• Work item: In the passage on pulmonary vein stenosis below, why are imaging studies not routinely done when patients are followed up after PV ablation? Answer in one to three sentences.

Can we conclude that PV stenosis is a common clinical complication of PV ablation? Not at all. In the “Updated worldwide survey on the methods, efficacy, and safety of catheter ablation for human atrial fibrillation”,14 data were collected on 16 300 patients treated with PV ablation between 2003 and 2006. The survey found a 0.29% incidence of symptomatic, severe PV stenosis in these patients. One study of 500 consecutive patients at a single center found no cases at all of symptomatic PV stenosis.15

In view of the above, how can we explain the high incidence of PV stenosis reported by Martín-Garre et al? The key probably lies in the clinical insignificance of small or even moderate luminal narrowing, which will often be observed in meticulous and rigorous studies. Larger studies that were conducted before the era of PV ablation in the antrum (when the incidence of stenosis was higher) reported that some, but not all, patients with severe stenosis were symptomatic, especially if more than 1 PV was affected. Patients with mild or moderate stenosis remained asymptomatic and stenosis did not progress, suggesting that only severe stenosis is of clinical significance.6 In short, there is a marked difference between clinical symptoms and findings in imaging studies. This explains why imaging studies are not systematically performed when patients are followed up after PV ablation,10 and why they are restricted to patients with suspicious symptoms and those who need to undergo a second ablation procedure, despite there being an unknown number of patients with undetected mild and moderate PV stenosis.15

Finally, what information should we give our patients? The word stenosis describes the narrowing of a vessel, but it is generally understood to mean a clinical problem. The size of this problem is not clear, but the patient understands there is a problem, which might get worse. Since mild or moderate narrowing of PV lumen is unrelated to these connotations, we would prefer to restrict the use of the word stenosis to clinically significant scenarios and apply this definition when we inform our patients. Therefore, we should inform patients that PV stenosis is a possible and serious complication of PV ablation, but that current techniques mean that the incidence of PV stenosis is very low, below 0.5%.

• Listed entries:
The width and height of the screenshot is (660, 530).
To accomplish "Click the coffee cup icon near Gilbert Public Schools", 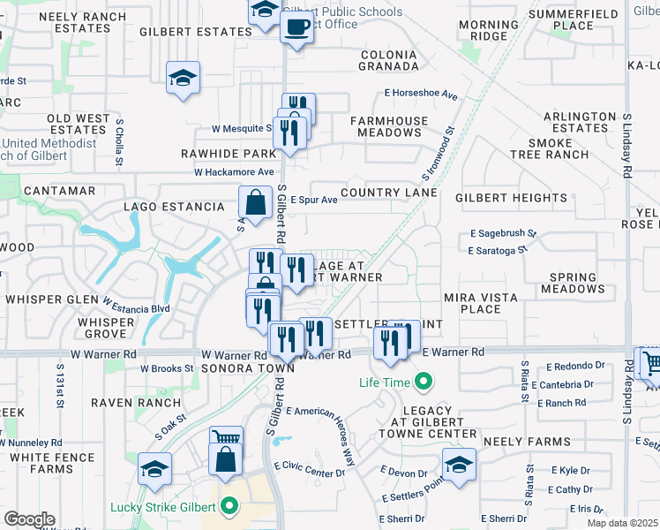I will [296, 27].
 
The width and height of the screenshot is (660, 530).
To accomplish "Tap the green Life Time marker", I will [424, 382].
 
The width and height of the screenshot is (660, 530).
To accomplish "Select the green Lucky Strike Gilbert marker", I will [230, 507].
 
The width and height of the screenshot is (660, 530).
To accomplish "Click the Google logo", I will [29, 519].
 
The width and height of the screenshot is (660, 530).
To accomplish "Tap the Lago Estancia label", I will [175, 207].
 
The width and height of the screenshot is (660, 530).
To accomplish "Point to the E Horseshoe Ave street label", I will [421, 95].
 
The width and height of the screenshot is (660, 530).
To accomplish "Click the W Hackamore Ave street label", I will [235, 172].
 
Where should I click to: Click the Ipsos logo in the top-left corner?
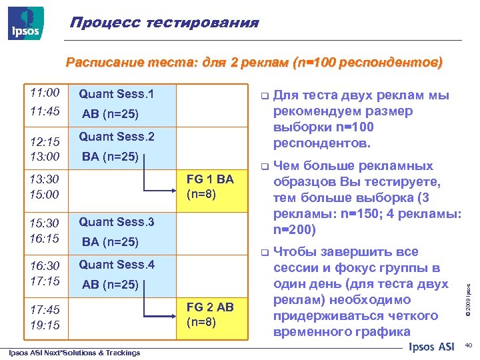click(x=26, y=23)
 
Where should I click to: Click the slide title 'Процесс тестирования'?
click(x=164, y=23)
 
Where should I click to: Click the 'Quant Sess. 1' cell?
click(x=116, y=95)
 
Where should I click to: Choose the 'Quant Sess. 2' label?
click(x=116, y=137)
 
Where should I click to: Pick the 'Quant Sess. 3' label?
click(x=116, y=222)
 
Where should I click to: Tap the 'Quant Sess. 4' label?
click(x=116, y=265)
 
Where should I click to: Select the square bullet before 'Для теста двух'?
click(x=263, y=96)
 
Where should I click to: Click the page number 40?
click(x=466, y=346)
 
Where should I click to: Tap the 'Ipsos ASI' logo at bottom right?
click(x=431, y=347)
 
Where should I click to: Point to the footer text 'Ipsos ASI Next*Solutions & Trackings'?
click(x=74, y=353)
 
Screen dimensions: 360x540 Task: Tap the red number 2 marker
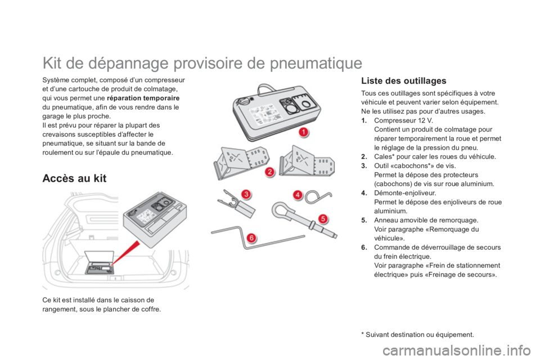270,172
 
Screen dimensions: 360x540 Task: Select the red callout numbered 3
246,194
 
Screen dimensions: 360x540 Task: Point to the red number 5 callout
322,218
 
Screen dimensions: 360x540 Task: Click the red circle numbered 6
251,238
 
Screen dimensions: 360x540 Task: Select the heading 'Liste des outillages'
404,80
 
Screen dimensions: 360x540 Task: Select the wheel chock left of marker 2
236,162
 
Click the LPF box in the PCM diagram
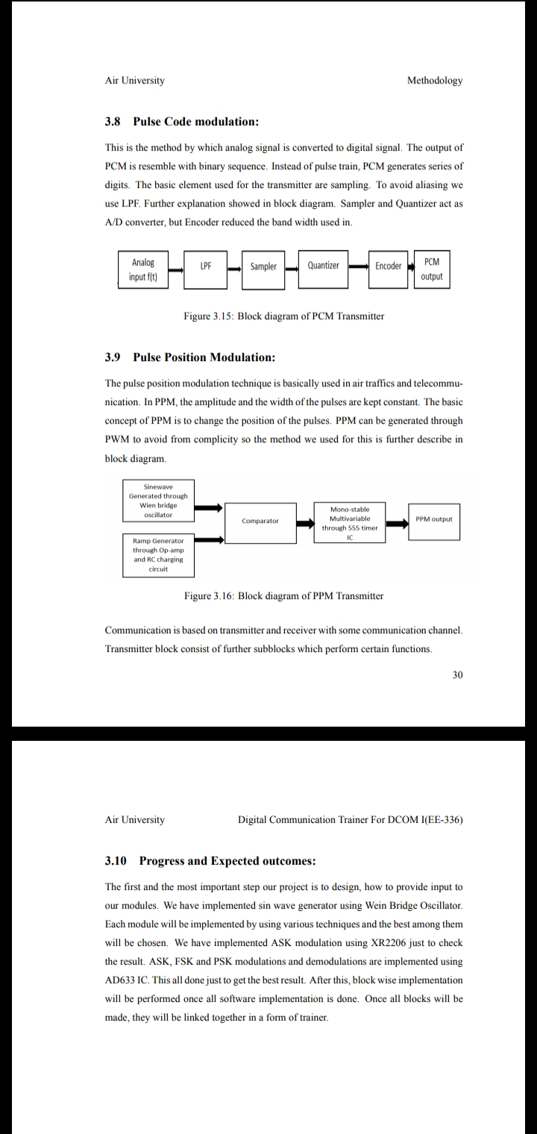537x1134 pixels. pyautogui.click(x=206, y=267)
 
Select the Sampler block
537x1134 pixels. pyautogui.click(x=263, y=267)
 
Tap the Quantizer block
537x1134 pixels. pyautogui.click(x=323, y=267)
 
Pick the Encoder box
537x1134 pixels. pyautogui.click(x=388, y=267)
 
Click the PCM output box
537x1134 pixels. pyautogui.click(x=431, y=269)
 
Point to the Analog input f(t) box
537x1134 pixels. pyautogui.click(x=143, y=269)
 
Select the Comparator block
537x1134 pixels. pyautogui.click(x=260, y=521)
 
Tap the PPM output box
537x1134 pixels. pyautogui.click(x=433, y=519)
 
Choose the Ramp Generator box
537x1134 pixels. pyautogui.click(x=158, y=554)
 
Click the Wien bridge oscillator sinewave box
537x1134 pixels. pyautogui.click(x=158, y=501)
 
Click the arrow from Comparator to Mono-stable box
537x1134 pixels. pyautogui.click(x=305, y=522)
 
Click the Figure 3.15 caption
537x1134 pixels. pyautogui.click(x=283, y=316)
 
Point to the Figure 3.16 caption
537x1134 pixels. pyautogui.click(x=283, y=596)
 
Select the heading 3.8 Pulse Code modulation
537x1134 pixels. pyautogui.click(x=182, y=122)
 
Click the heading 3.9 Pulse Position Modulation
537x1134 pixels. pyautogui.click(x=190, y=357)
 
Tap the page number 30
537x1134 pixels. pyautogui.click(x=457, y=675)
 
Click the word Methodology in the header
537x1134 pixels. pyautogui.click(x=435, y=81)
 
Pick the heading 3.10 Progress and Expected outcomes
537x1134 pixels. pyautogui.click(x=210, y=861)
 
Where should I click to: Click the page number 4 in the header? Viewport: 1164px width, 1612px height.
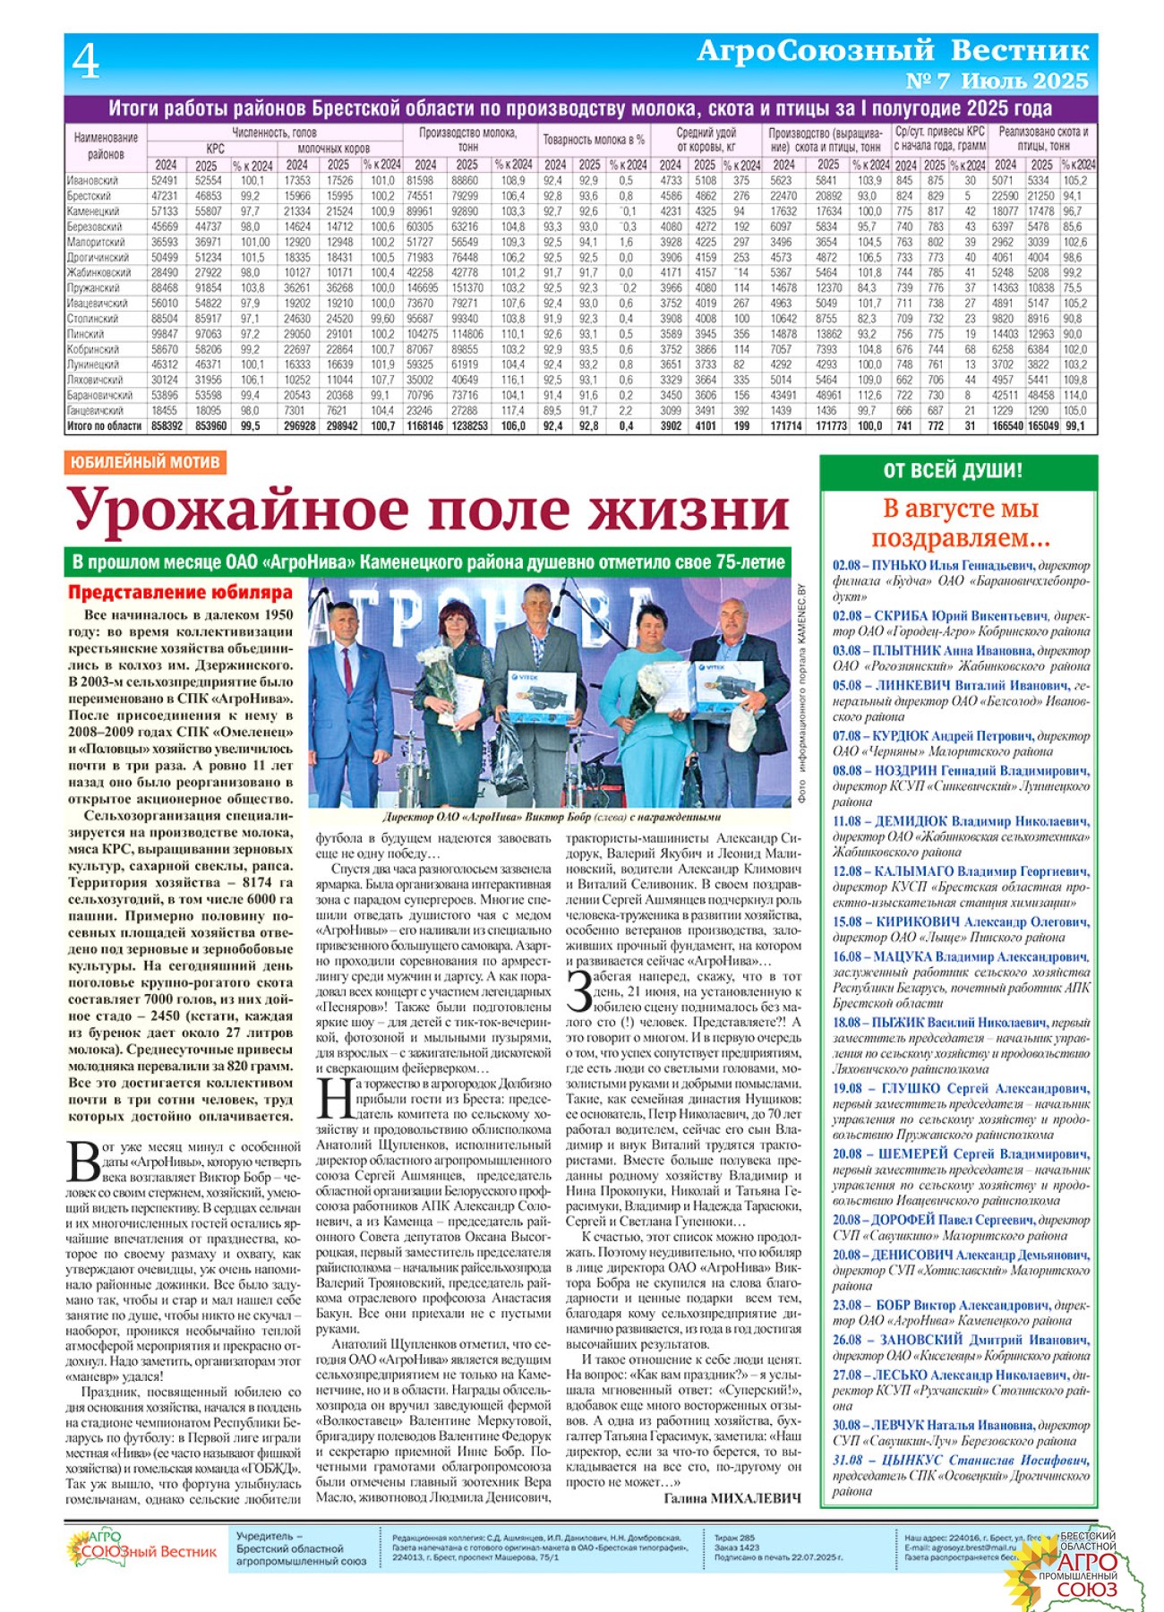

• Answer space: Clinical symptoms and imaging findings differ markedly. Mild or moderate narrowing, which careful studies often detect, stays asymptomatic and does not progress, so only severe stenosis is clinically significant. Imaging is therefore limited to patients with suspicious symptoms and those who need a second ablation procedure.